In the entries below, find the line with "Task: Select the 23日(日) date header" and transcribe it and every line after it exactly, through the last line, without pictures.

=== SUPPLIED DATA ===

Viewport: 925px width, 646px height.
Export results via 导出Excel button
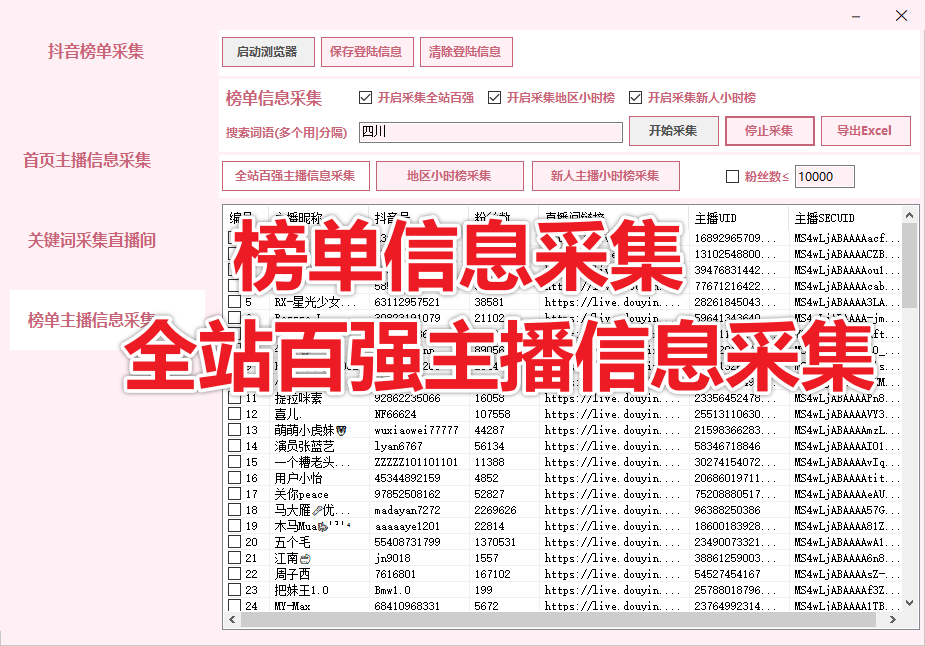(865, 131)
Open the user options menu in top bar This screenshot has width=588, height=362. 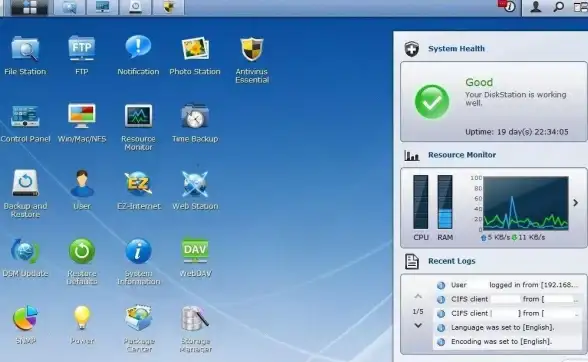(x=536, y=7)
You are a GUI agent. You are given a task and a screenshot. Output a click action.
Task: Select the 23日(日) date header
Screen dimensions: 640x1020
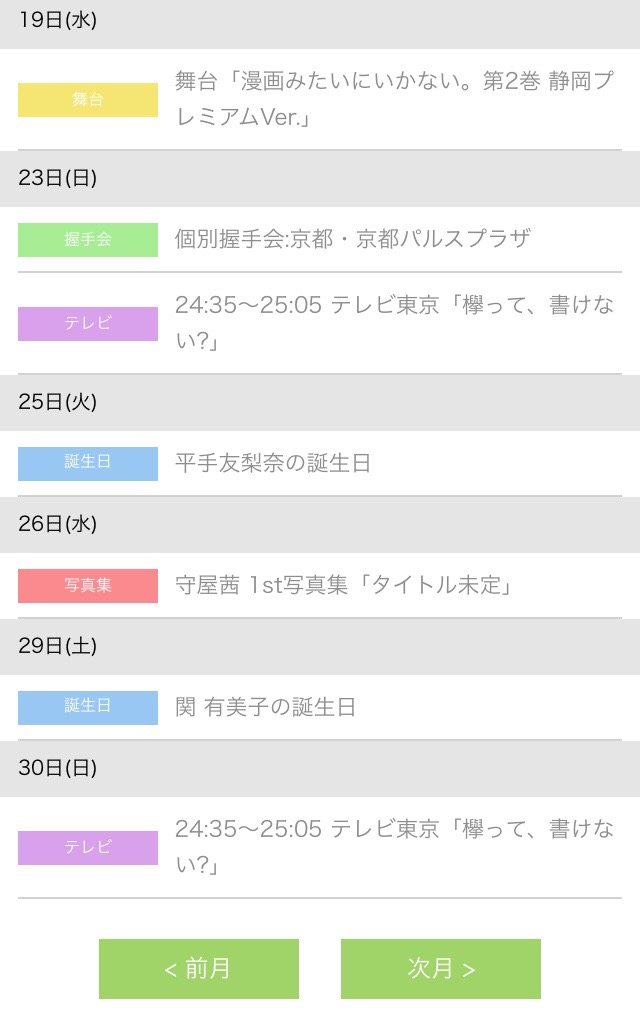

===

EXERCISE OUTPUT |
Task: Select the 23日(日) date header
Screen dimensions: 640x1020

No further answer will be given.